We managed to get through all of the morning routine—although it was taking longer, because Barb’s joints and muscles had stiffened, like she was braced for something—until Ionie had to take the sheets to the washing machine. On her way past the window beside the front door, she saw them: the reporters, drawing closer together, and the camera and microphone crews lining up behind them.
“Who are they expecting to come out now?” she said upon returning to the bedroom. “Like we have nothing better to do than be interviewed.”
“Something must have happened,” I said. “Some new development.” I realized how much I must have sounded just like them; that I was living from one big moment to the next, strung along by the suspense. “Turn the TV on,” I said and noticed how Maria was grimacing. “Low. For just a minute.”
On the screen, there was a police officer, the front left of his uniform overtaken with badges, bars, and other decorations, talking about closure and justice. He was complimenting his colleagues and reassuring the public because the killer had been apprehended.
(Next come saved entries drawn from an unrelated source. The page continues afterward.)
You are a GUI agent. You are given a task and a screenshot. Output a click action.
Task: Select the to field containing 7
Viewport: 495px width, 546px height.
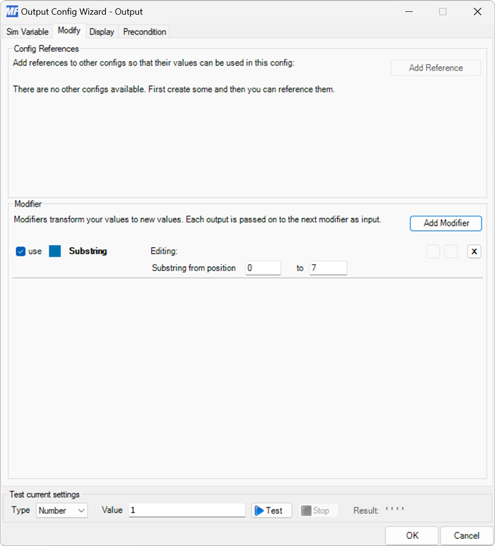click(328, 268)
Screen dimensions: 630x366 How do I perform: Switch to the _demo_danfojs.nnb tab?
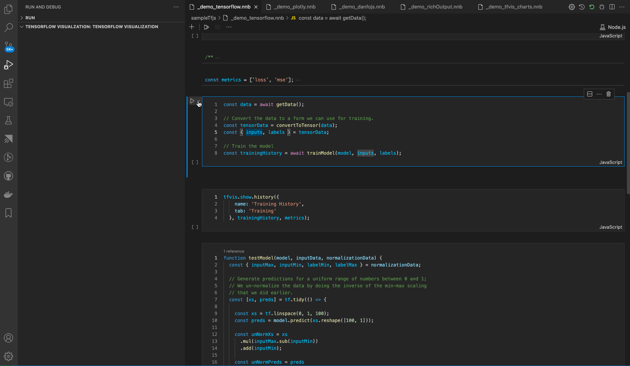[361, 7]
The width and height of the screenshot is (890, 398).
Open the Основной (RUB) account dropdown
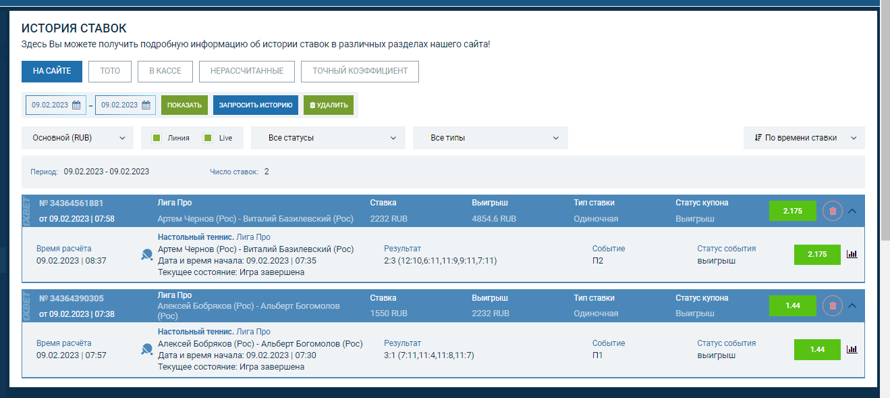78,138
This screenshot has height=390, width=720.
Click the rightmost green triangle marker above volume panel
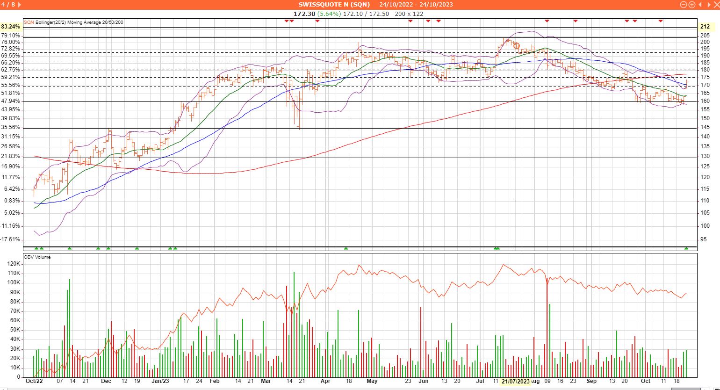686,248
The police official was certain they had the right man. A vagrant, a homeless man, a hobo: the police officer didn’t have much trouble coming up with ways to describe who this man was. A bum, a transient, a street person; a threat to the health and safety of the community that the LAPD is proud to have taken care of, through hard work, a lot of hours, and determination and grit. The police officer also thanked Jasmine’s neighbors, who had cooperated with the investigation, although they had identified this man as a gentle soul. They could not imagine his hurting anyone. He was the neighborhood mascot, a beggar in front of the local grocery-convenience store. He ate garbage out of the Dumpsters and panhandled in the parking lot.